◆ **TEXT PASSAGE**:
»»

Thai free speech activist

Rodjaraeg Wattanapanit is a Thai free speech activist and bookstore owner. She was a co-founder of the organisation Creating Awareness for Enhanced Democracy (abbreviated CAFÉ Democracy), an organization based out of her bookstore that aims to facilitate the free exchange of ideas. In 2016 she received the International Women of Courage Award.

== Life and activism ==
Rodjaraeg is from Mae Hong Son. She graduated from Payap University in Chiang Mai, Thailand. She holds a degree in business administration. Before engaging in free speech activism, she worked to raise money for forestry conservation. She worked in this capacity for Community Forest Support Group, a non-governmental organization.

In October 2011, Rodjaraeg started the bookstore Book Re:public with Pinkaew Luangaramsri, an anthropologist at Chiang Mai University. After the 2014 Thai coup d'état, the new government forced Book Re:public to close. Wattanapanit was repeatedly brought to military camps (first Kawila Army Camp in Chiang Mai, then the Army Central Command) to pressure her to close the bookstore, and was made to sign an agreement pledging not to engage in political activity as a precondition for her release.

After one year, Rodjaraeg re-opened her bookstore, which also functioned as a forum for debate and a community center.

In 2016, Rodjaraeg won the International Women of Courage Award from the United States Department of State, making her the first Thai woman to win that award.

««

Screenshot grounding data:
»»

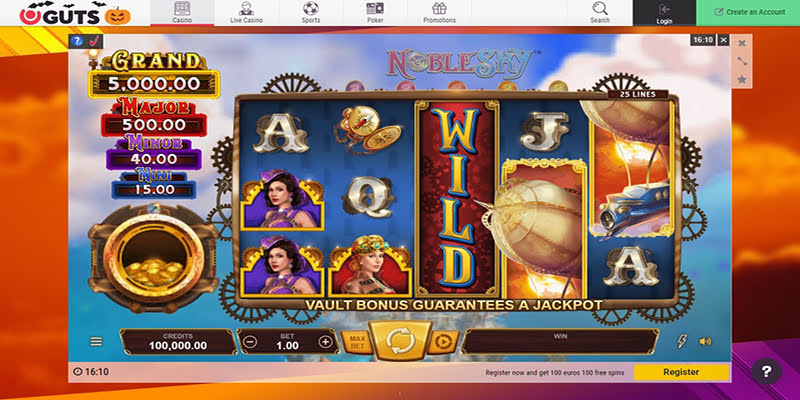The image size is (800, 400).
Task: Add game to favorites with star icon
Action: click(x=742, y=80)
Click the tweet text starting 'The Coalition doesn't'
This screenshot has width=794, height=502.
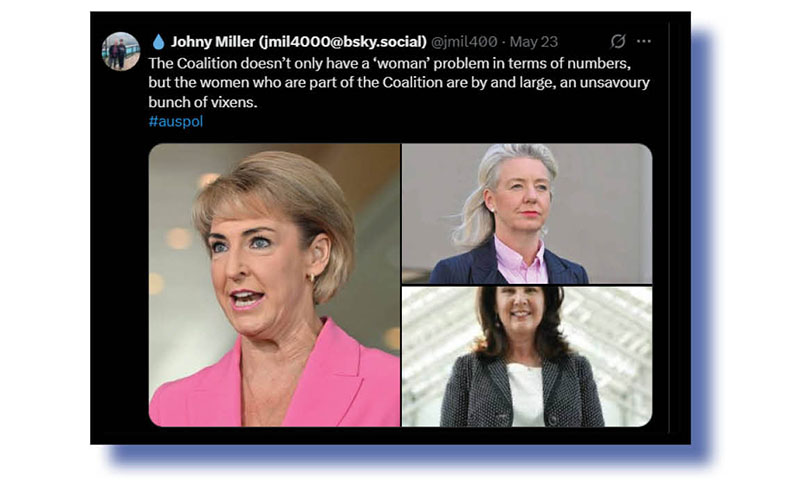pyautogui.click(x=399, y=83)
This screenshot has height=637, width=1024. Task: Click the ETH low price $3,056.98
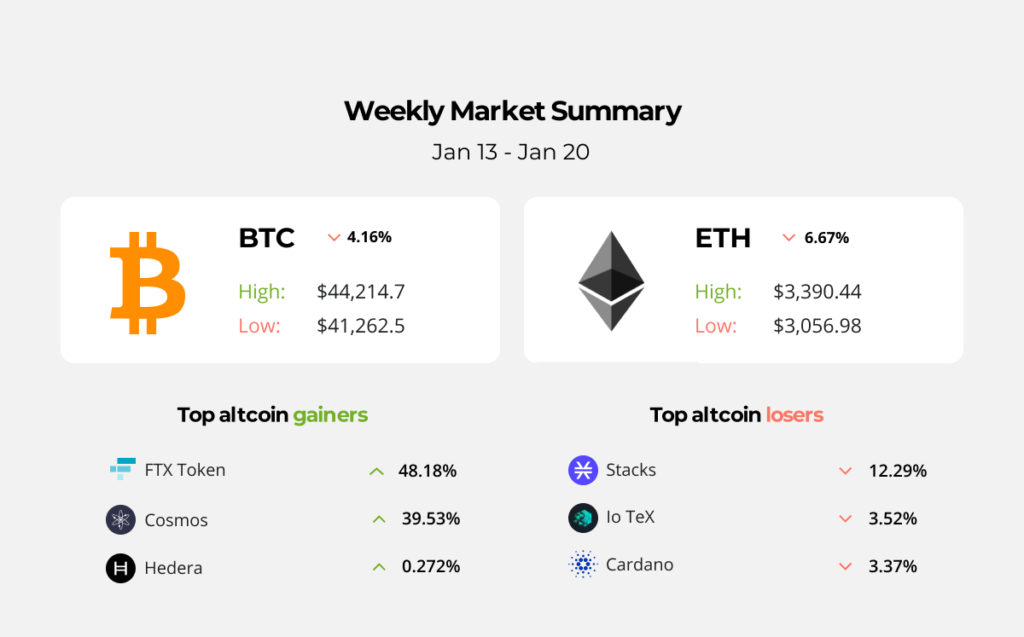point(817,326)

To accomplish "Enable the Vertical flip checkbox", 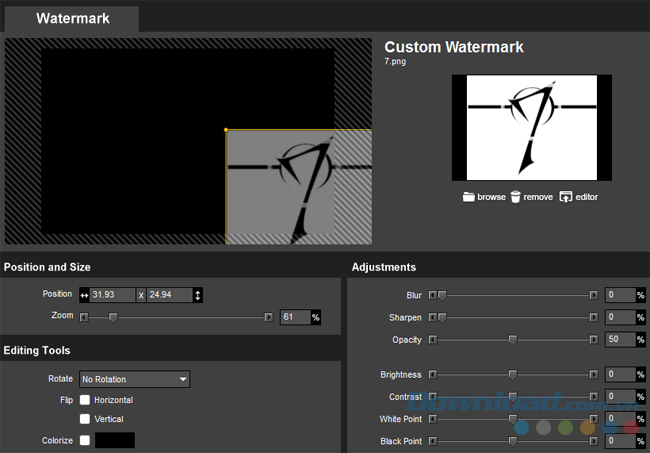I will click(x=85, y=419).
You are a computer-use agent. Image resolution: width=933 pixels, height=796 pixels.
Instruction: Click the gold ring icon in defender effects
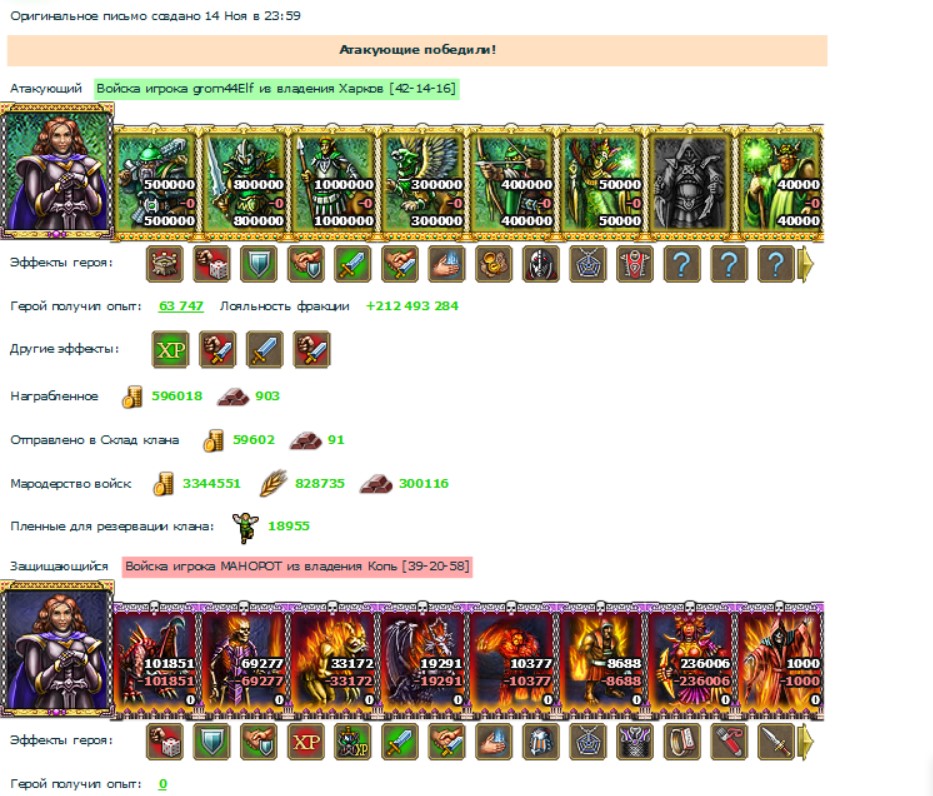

««

◆ **USING THE INFORMATION**:
1. Based on the passage about Rodjaraeg Wattanapanit, decide whether each statement agrees with it. Give yes or no for each, with the deciding words of the passage quoted exactly: (a) She graduated from Chiang Mai University. (b) Book Re:public was started in October 2011. (c) She was the first Thai woman to win the International Women of Courage Award.
2. Duplicate part of the passage about Rodjaraeg Wattanapanit word for word. Begin at the words "In October 2011, Rodjaraeg" and stop after "a community center.".

◆ **SOLUTIONS TO THE PROBLEMS**:
1.
(a) No: "She graduated from Payap University in Chiang Mai, Thailand."
(b) Yes: "In October 2011, Rodjaraeg started the bookstore Book Re:public with Pinkaew Luangaramsri"
(c) Yes: "making her the first Thai woman to win that award."

2.
In October 2011, Rodjaraeg started the bookstore Book Re:public with Pinkaew Luangaramsri, an anthropologist at Chiang Mai University. After the 2014 Thai coup d'état, the new government forced Book Re:public to close. Wattanapanit was repeatedly brought to military camps (first Kawila Army Camp in Chiang Mai, then the Army Central Command) to pressure her to close the bookstore, and was made to sign an agreement pledging not to engage in political activity as a precondition for her release.

After one year, Rodjaraeg re-opened her bookstore, which also functioned as a forum for debate and a community center.